事件翌日の開催に違和感。選手も「良い気分ではなかった」
CLの準々決勝ともなれば、対戦相手は知名度とは関係なしに“強者”となる。多くのブンデスリーガのクラブのように、必要以上に構えたりすることはない。ラインを高く保ち、前からプレスを仕掛けてくる。ワンタッチ、ツータッチで堂々とボールを回してくるモナコ。平時ですら簡単ではない相手に、前半、爆発事件がピッチ上に残存するドルトムントは苦しんだ。
19分、カウンターで翻弄され、最後はムバッペに決められて失点。35分には、ラッジの左からのクロスに、ベンダーがヘディングでオウンゴール。いつものように戦いたくとも、戦えるはずがなかった。
16分には、ソクラティスが裏に抜け出すムバッペを倒してモナコにPKを与えてしまっている。そのPKをキッカーのファビーニョは左に外したことで、スタジアムは湧いたが、ピッチ上で奮戦する選手たちに勢いを与えるまでには至らなかった。

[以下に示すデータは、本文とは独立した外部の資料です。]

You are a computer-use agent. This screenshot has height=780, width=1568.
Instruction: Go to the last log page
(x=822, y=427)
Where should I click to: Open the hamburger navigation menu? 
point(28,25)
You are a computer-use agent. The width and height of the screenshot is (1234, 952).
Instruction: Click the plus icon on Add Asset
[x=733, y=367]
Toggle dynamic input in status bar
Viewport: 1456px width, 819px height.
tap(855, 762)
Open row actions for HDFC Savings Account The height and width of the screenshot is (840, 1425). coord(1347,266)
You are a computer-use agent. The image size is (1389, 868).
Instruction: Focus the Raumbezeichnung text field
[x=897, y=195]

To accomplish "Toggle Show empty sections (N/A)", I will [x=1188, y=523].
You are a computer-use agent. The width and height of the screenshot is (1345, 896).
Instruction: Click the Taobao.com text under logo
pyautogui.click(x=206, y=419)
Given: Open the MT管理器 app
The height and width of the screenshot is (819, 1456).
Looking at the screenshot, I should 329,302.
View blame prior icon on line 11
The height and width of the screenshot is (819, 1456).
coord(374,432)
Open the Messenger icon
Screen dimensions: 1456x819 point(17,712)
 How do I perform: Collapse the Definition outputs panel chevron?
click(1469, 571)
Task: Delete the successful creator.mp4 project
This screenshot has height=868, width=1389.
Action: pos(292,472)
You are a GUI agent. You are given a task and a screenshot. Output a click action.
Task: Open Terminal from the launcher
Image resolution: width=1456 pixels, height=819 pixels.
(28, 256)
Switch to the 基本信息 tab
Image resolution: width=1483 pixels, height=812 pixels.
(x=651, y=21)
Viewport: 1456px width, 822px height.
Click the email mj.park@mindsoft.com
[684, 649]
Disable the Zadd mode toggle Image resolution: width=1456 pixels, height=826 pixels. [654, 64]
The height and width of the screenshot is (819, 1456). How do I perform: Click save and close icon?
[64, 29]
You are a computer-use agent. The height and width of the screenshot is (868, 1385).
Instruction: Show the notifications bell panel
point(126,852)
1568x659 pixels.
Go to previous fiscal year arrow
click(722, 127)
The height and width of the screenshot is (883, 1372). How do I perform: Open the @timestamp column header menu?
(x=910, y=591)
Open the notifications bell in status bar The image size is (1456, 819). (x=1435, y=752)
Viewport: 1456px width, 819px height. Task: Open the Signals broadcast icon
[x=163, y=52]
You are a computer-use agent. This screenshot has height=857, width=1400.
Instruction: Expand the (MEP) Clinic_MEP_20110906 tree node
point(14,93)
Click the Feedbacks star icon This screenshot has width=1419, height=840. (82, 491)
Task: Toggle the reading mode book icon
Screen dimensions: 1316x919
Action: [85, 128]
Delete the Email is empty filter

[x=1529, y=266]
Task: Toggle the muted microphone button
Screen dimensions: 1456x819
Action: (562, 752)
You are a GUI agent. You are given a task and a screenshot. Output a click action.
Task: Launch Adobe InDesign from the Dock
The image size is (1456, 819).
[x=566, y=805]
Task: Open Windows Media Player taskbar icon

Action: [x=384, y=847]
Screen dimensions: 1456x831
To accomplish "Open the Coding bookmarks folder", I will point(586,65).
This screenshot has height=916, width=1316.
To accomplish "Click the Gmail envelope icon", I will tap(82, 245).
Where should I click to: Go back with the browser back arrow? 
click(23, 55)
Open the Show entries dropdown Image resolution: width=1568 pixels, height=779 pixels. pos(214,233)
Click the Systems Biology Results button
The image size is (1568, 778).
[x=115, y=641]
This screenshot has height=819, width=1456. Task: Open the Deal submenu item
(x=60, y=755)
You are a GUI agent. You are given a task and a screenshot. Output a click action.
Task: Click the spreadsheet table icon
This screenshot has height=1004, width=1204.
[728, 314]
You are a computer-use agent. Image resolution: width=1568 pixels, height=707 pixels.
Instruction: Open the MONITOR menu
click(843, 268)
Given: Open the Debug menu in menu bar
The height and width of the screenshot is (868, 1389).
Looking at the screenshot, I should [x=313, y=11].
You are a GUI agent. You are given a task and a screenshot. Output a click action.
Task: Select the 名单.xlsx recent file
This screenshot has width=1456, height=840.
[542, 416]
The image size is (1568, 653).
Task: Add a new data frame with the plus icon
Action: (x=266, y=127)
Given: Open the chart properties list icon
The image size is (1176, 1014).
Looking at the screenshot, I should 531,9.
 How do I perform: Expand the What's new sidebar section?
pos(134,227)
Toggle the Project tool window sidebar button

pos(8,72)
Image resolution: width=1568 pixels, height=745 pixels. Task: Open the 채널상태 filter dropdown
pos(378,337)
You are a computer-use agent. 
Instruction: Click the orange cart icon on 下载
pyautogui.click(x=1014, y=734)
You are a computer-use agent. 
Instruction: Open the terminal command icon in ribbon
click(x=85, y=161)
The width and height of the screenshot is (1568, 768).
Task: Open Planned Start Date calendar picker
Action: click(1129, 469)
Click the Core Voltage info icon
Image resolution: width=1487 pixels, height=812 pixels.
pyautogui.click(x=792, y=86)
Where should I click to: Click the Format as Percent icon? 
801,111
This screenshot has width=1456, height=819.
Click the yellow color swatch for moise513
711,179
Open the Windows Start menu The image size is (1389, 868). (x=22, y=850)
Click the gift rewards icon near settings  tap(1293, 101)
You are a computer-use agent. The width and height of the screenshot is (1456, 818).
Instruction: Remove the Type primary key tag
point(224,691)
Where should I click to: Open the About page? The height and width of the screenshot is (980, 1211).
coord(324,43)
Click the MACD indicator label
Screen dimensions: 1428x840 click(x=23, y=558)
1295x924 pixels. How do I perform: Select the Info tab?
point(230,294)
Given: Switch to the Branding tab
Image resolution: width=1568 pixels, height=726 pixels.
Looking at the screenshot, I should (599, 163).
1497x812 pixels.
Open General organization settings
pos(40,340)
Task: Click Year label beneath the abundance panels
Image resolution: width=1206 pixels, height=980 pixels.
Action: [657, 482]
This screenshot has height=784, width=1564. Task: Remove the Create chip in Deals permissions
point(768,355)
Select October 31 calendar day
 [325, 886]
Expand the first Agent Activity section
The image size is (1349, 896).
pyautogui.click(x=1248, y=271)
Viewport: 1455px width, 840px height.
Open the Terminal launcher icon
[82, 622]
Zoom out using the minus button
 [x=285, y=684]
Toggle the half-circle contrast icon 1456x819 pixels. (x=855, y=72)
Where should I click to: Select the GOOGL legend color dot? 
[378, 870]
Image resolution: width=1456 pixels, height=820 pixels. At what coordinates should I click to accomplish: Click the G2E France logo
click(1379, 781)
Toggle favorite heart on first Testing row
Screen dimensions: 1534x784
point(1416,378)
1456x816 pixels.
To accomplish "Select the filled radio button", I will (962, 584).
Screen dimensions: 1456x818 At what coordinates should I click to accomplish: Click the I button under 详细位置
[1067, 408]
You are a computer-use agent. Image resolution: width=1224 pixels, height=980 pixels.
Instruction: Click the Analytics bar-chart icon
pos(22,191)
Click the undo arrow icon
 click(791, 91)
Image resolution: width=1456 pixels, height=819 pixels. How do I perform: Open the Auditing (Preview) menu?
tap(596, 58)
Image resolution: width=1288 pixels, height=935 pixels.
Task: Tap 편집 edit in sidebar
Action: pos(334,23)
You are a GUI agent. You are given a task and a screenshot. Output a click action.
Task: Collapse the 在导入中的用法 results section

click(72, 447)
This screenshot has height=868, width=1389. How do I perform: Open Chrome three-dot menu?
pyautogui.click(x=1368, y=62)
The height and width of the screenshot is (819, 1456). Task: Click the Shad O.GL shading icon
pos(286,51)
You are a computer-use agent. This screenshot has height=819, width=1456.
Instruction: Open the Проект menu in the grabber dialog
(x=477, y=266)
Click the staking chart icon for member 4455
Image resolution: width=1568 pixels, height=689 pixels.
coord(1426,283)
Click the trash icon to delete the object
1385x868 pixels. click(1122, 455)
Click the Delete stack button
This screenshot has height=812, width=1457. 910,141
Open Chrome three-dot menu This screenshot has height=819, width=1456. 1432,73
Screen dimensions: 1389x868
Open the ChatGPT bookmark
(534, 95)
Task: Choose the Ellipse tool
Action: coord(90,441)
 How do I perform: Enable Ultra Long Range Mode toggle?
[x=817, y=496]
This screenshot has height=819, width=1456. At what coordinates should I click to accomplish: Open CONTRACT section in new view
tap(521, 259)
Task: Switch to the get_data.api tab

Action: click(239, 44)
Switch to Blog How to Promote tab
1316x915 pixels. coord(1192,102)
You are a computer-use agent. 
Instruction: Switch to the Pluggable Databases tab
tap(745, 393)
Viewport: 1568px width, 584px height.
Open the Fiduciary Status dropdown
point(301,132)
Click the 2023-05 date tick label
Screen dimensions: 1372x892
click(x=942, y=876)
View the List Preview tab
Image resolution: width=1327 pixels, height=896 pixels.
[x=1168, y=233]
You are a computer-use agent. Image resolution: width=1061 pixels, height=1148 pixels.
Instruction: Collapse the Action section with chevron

「僕らもまた人間だということを忘れてはならない。何かが起こった後で、こんなにも早くプレーしなければならないことは良い気分ではなかったね」
後半からベンダーに代わってピッチに立ったヌリ・シャヒンは、そう語った。確かにブンデスリーガ、ドイツカップなどで、この先の試合日程は詰まっている。CLに関しては、来週には準々決勝の2ndレグが行われ、5月の頭には準決勝が開催される予定だ。
しかし、死者が出なかったとは言え、テロ事件が起きた直後の翌日に予定されていた試合が開催されることには、どこか異和と違和が漂う。それは返ってテロ行為を軽んじることであり、また、欧州ではテロが日常化しつつあることの証左とも言えるのかもしれない。